Low-Molecular-Weight Heparins
Heparin has been successfully used in the prophylaxis and treatment of venous and arterial thrombotic disorders. Despite heparin's ability to prevent myocardial infarction (MI) and recurrent ischemia, uncommon but potentially serious side effects, and relative unpredictability have encouraged researchers to develop alternative therapies, including new anticoagulants and antithrombotics termed the low-molecular-weight heparins (LMWHs).
Pharmaceutical heparin is a variable mixture of saccharide polymers with molecular weights ranging from approximately 5,000-30,000 kDa. The anticoagulant activity of heparin is mediated by binding and amplifying the anticoagulant activity of antithrombin (AT). Polysaccharides shorter than 18 units but containing a specific "essential" pentasaccharide sequence increase the activity of AT to inhibit the activity of factor Xa. However, these short sequences cannot amplify AT activity against thrombin (factor IIa). The inactivation of thrombin requires that the polysaccharide contain a specific sequence of at least 18 units, in addition to the pentasaccharide unit. The distribution of these saccharide sequences in heparin appears to be random;4 only about 30% of heparin species contain the sequence necessary for anticoagulation.
LMWHs are obtained by the chemical or enzymatic depolymerization of heparin giving rise to mixtures of smaller polymers with weight ranges from 2,000-15,000 kDa. The pentasaccharide sequences are most commonly found in the low-molecular-weight fractions while the longer sequences are resident in the higher weight fractions. Thus, the LMWHs have greater anti-Xa:IIa ratios compared with unfractionated heparin (UFH).
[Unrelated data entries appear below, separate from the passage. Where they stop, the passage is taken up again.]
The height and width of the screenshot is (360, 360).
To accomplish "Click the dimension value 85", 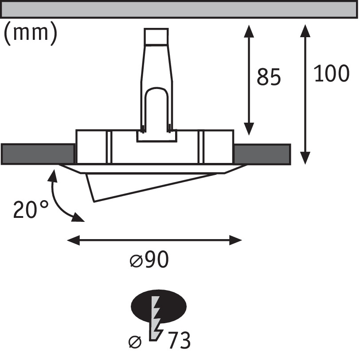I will [x=269, y=77].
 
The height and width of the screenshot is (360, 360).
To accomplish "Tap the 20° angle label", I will [x=31, y=209].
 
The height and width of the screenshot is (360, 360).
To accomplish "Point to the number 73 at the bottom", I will [x=179, y=341].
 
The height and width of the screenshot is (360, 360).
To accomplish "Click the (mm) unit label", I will [x=30, y=34].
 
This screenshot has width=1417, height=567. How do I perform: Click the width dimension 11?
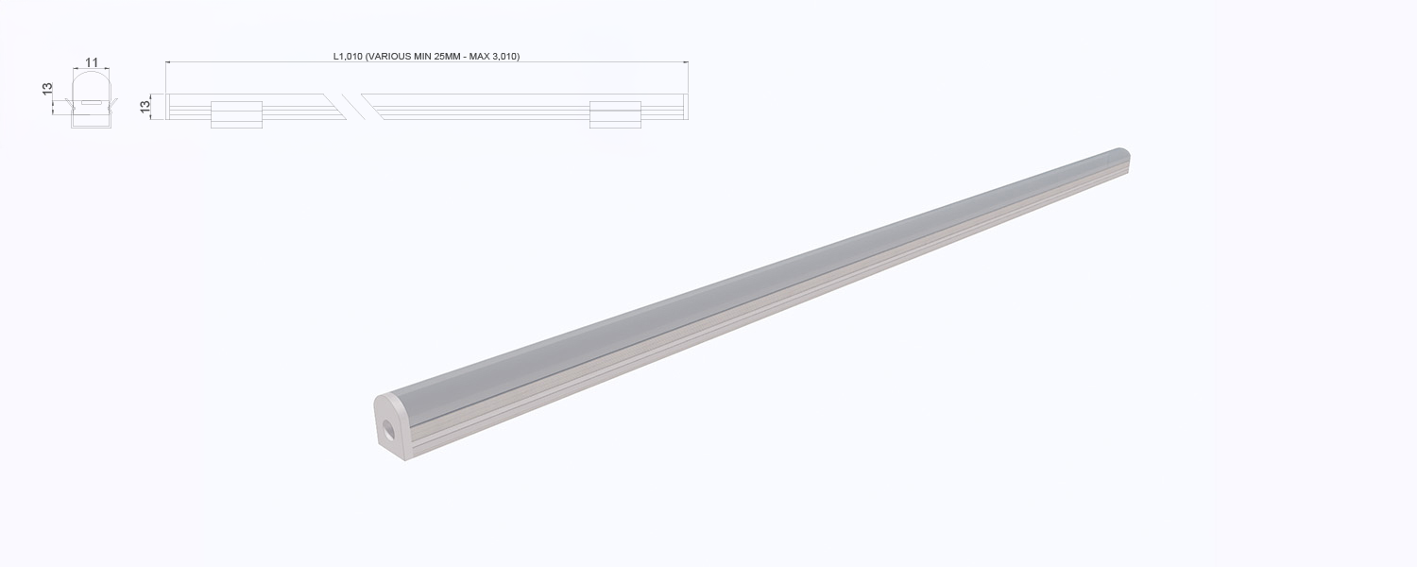pyautogui.click(x=92, y=62)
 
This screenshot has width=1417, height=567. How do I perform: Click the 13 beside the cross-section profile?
pyautogui.click(x=47, y=89)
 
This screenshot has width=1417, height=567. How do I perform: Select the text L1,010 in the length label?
pyautogui.click(x=348, y=57)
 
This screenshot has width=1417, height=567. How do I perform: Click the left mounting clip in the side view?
pyautogui.click(x=236, y=114)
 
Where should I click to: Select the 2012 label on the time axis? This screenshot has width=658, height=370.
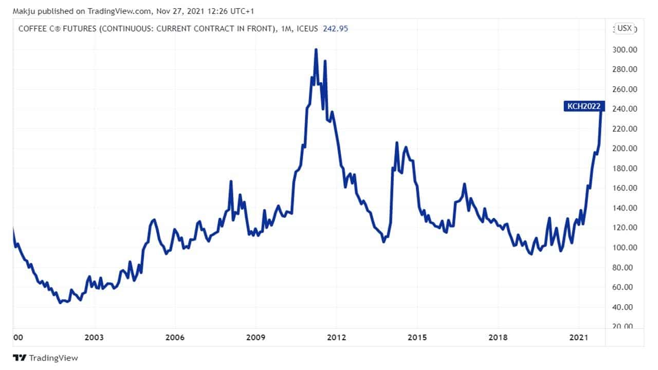pos(336,338)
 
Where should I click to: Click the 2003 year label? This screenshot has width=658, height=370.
pos(94,338)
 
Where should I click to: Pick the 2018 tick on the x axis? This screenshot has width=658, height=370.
pos(498,338)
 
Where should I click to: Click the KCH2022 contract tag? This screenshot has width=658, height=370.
pos(584,107)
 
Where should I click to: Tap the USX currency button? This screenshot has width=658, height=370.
pos(625,28)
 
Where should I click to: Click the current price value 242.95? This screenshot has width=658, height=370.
pos(335,29)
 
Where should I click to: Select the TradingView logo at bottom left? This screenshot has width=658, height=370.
pos(45,358)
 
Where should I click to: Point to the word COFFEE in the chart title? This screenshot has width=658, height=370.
pos(32,29)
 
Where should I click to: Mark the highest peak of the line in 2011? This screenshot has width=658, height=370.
pos(316,50)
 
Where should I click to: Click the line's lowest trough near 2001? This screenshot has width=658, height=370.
pos(60,303)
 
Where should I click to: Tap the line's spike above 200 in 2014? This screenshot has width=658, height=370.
pos(396,142)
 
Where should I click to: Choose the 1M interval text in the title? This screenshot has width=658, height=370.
pos(287,29)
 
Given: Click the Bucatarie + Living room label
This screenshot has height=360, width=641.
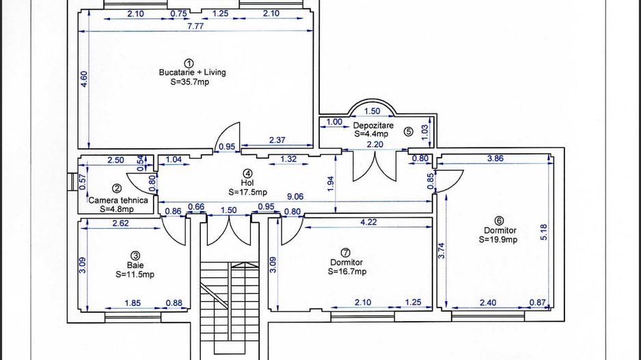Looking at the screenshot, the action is coord(192,72).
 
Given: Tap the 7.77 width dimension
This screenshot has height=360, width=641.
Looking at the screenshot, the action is coord(195,26).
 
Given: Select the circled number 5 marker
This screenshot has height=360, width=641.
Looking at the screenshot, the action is coord(408,132).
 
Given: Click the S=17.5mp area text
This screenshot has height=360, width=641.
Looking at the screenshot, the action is coord(248,192).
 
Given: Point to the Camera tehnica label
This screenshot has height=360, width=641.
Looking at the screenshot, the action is coord(118,200).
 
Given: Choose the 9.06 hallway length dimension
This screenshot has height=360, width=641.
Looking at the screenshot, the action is coord(295,197).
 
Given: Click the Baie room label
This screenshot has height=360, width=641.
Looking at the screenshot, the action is coord(135,266).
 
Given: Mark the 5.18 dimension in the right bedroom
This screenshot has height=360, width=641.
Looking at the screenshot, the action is coord(544,232).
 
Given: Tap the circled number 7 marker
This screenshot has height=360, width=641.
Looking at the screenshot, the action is coord(345,253).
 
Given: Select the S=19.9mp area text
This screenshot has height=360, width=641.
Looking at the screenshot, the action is coord(498,240).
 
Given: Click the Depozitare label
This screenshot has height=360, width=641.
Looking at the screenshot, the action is coord(373,126).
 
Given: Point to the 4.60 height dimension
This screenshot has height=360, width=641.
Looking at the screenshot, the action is coord(84,79).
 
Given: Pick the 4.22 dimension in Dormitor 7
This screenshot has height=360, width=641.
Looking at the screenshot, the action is coord(368,222).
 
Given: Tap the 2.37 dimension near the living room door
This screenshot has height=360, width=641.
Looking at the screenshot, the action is coord(277,140).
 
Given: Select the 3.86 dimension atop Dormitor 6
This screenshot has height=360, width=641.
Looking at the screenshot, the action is coord(495,158).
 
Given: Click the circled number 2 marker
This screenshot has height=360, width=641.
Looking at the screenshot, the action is coord(116,189).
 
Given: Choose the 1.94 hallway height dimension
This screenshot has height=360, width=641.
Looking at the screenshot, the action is coord(331,184).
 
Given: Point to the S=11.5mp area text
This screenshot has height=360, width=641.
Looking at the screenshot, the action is coord(135,275).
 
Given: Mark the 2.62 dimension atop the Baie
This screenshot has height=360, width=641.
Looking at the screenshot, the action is coord(120,223).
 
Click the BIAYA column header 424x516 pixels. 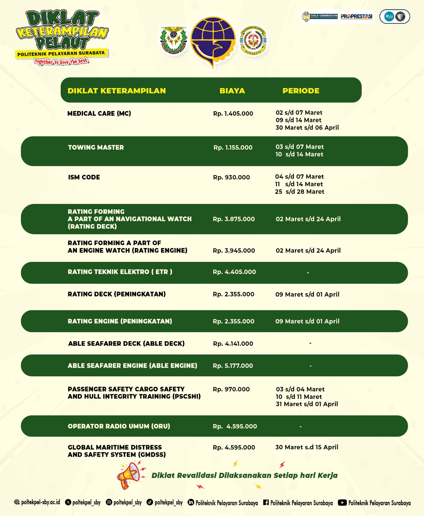(232, 91)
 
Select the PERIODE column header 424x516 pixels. (301, 91)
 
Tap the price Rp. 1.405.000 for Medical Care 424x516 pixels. (233, 114)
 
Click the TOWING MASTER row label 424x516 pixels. (96, 147)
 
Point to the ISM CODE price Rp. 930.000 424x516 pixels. (231, 177)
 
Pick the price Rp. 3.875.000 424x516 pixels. (234, 219)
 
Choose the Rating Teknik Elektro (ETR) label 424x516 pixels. (120, 272)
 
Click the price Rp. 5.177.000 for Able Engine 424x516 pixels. (233, 366)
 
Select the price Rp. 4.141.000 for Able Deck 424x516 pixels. (233, 344)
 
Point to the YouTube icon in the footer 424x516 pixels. (342, 502)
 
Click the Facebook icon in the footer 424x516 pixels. (266, 502)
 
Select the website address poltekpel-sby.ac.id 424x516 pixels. (40, 502)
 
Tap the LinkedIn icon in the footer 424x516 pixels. (191, 502)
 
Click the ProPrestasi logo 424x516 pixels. (356, 16)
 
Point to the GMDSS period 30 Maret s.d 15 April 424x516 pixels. (307, 447)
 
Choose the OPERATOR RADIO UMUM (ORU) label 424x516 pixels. (119, 426)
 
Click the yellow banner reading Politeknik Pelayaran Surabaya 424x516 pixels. (61, 54)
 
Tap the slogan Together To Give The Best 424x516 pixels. (61, 61)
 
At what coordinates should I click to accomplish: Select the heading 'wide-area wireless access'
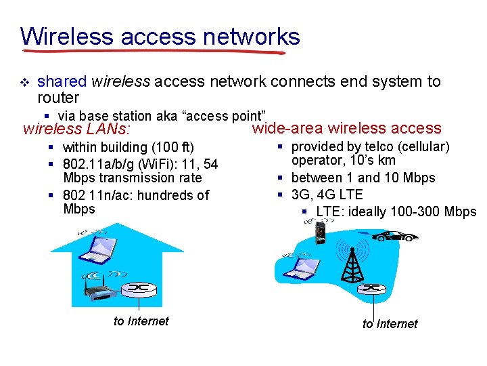pos(346,128)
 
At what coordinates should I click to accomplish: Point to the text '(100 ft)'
pos(172,147)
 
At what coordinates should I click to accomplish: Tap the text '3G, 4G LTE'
pos(327,195)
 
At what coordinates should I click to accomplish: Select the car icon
pos(396,236)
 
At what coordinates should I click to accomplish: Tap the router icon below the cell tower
pos(371,289)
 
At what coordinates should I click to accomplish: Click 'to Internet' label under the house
pos(141,321)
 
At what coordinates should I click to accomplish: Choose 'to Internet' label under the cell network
pos(390,324)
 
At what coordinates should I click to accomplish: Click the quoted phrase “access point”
pos(227,116)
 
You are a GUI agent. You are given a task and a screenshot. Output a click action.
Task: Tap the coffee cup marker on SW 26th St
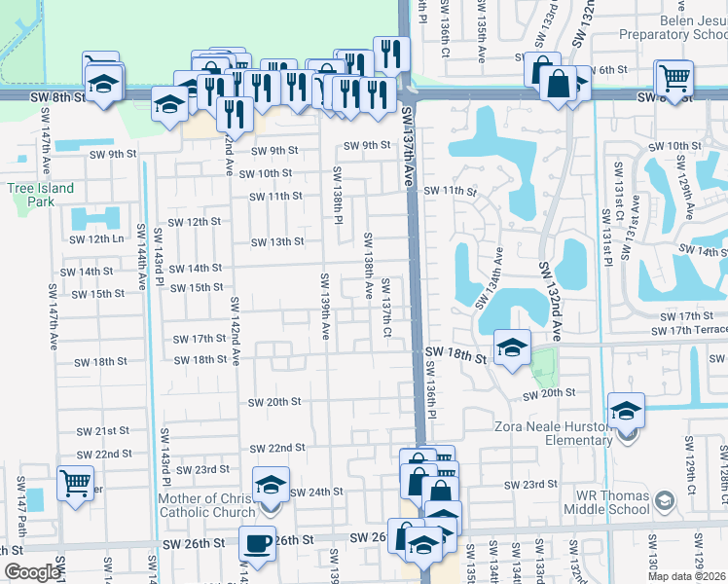coord(258,542)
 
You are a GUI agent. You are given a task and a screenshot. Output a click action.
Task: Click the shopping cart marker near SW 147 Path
coord(75,482)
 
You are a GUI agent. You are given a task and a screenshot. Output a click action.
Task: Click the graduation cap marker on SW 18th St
coord(512,346)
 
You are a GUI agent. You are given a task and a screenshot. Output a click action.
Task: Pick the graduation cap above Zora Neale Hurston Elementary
coord(627,409)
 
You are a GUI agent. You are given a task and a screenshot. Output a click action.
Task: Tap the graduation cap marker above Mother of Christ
coord(272,483)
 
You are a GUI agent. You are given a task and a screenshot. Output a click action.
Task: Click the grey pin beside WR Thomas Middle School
coord(665,501)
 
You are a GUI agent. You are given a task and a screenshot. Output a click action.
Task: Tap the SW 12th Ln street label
coord(96,239)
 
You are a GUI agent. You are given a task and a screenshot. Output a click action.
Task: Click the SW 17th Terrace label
coord(688,331)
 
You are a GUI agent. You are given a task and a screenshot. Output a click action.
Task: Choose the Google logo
coord(32,572)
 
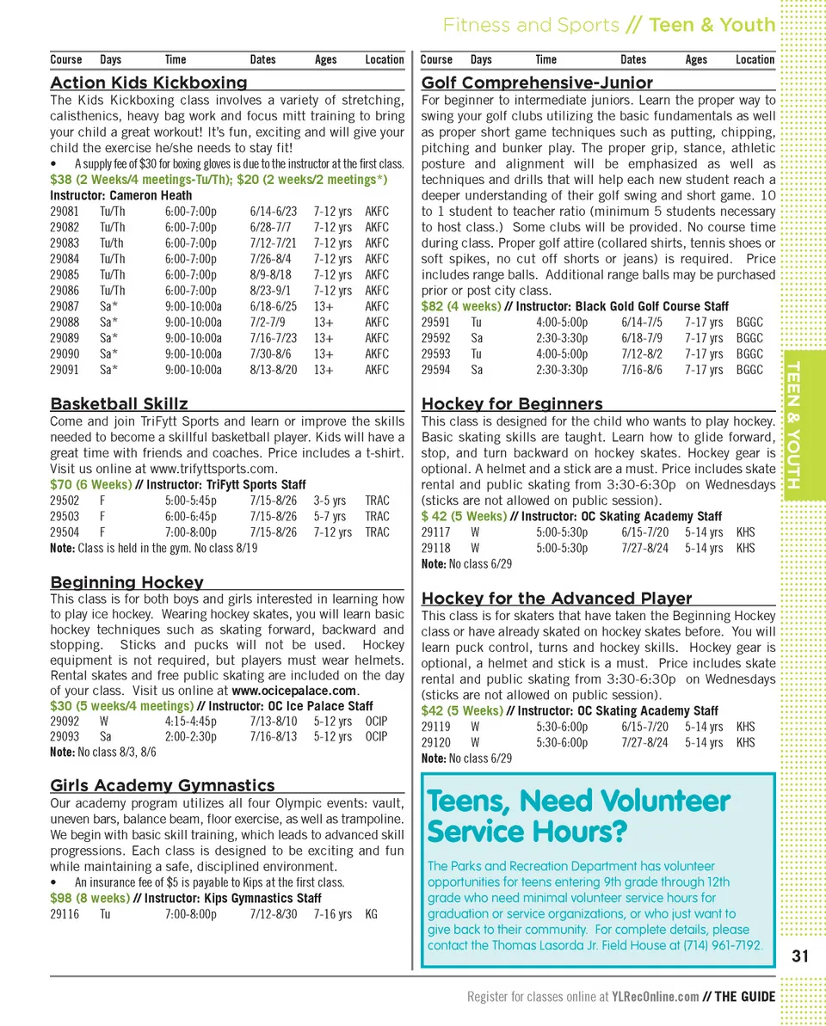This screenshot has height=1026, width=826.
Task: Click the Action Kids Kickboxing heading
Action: (149, 83)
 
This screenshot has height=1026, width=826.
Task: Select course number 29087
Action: (65, 306)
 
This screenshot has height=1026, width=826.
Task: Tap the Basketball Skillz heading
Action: (119, 403)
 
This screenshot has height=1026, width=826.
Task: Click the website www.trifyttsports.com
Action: (213, 469)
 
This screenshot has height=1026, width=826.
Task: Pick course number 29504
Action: (65, 532)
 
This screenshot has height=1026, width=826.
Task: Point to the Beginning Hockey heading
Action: (126, 582)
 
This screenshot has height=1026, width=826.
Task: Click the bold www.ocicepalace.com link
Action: (294, 691)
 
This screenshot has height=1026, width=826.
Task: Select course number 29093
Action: (65, 736)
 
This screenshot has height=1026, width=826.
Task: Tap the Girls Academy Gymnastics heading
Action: (163, 785)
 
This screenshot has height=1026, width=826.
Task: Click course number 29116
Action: (65, 914)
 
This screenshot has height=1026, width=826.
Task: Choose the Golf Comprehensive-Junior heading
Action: (537, 83)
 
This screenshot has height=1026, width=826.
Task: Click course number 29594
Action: (435, 370)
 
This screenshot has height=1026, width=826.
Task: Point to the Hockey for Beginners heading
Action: (512, 403)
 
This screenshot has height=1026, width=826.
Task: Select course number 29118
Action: (435, 548)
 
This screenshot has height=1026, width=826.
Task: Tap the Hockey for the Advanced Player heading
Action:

When compared with unfractionated heparin, LMWHs have fewer serious side effects, such as heparin-induced osteopenia and heparin-induced thrombocytopenia (HIT). In contrast to UFH, the LMWHs appear not to be inactivated by platelet factor 4. After subcutaneous injection, LMWHs also exhibit less plasma protein binding (and therefore greater bioavailability) than UFH. Review of two models of heparin recovery using UFH versus LMWH reveals that the increase of recovery from heparin-binding proteins is much higher with UFH compared to LMWHs.
Heparin increases platelet aggregation and activation. This effect has been observed predominantly following bolus dosing of UFH. Heparin-induced platelet activation is reduced or absent in patients with LMWH. In studies by Mascelli et al. and Xiao et al., several measures of platelet activation and aggregability were examined during percutaneous coronary intervention (PCI) and in acute coronary syndromes (ACS). Platelet aggregation in response to low concentrations of ADP and a thrombin-receptor agonist peptide (TRAP) was enhanced less with LMWH than UFH.
Heparin-induced thrombocytopenia is an antibody-mediated reaction in which patients develop auto-immunity against a complex of heparin and platelet factor 4. Patients with HIT are at increased risk for arterial and venous thrombosis. As many as 5% of patients treated with UFH develop this syndrome; it appears to be much less common in patients treated with LMWH. However, it is important to note that LMWHs all cross-react with heparin; therefore, LMWH cannot be used as an alternative for patients who develop HIT.